Wrong decade. They lost 3.8 billion last year and expect to lose billions more
this year [1]. They claim to have operational independence, but the Senate
cuts them a check for losses that the Post Office will never pay back because
its current form becomes less relevant and necessary every year. Fedex and UPS
can do better package shipping, and electronic could take over for almost all
documents now.

[1] [http://www.washingtonpost.com/wp-
dyn/content/article/2009/11...](http://www.washingtonpost.com/wp-
dyn/content/article/2009/11/16/AR2009111603629.html)
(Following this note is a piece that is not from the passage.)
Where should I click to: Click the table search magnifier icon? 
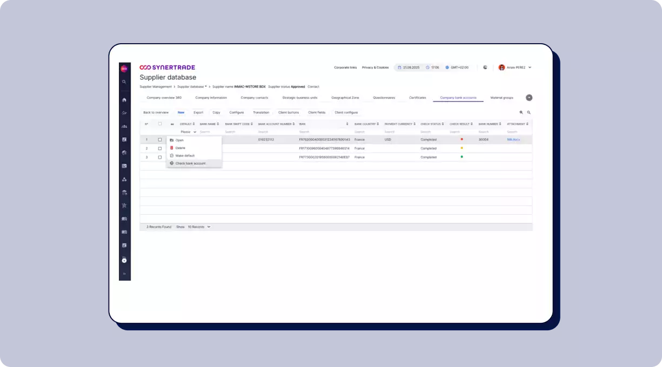tap(529, 112)
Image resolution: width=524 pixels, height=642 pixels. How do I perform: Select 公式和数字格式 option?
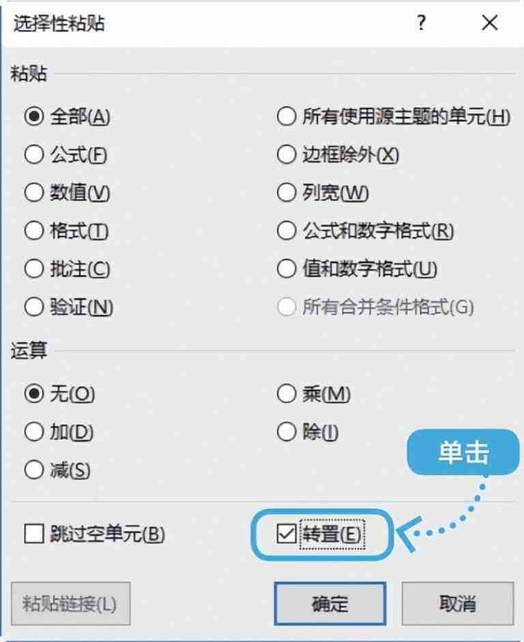point(285,231)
I say close it down. Auction the assets off, pay post office workers a year or
two's pay for no work to appease them, and give some kind of buyout to people
with pension plans. Keeping the Post Office running to preserve jobs is a
farce and massive waste of important resources.

------
GrowWebs
Why not a nonprofit model instead? NPR has been operating successfully on
donations for years! News organizations are already basically not making a
profit. By reorganizing and paying back their debts, they can go back to
focusing on what matters instead of increasing the bottom line.

Why not take the meager revenues that news organizations are currently
earning, deposit them into an endowment and supplement with a huge yearly
fund-raising campaign, or a one time large insanely public grant from the
federal government. If managed responsibly, something like this could sustain
a decently sized news organization for a long time. Especially if we begin to
rethink and reorganize how it might be done.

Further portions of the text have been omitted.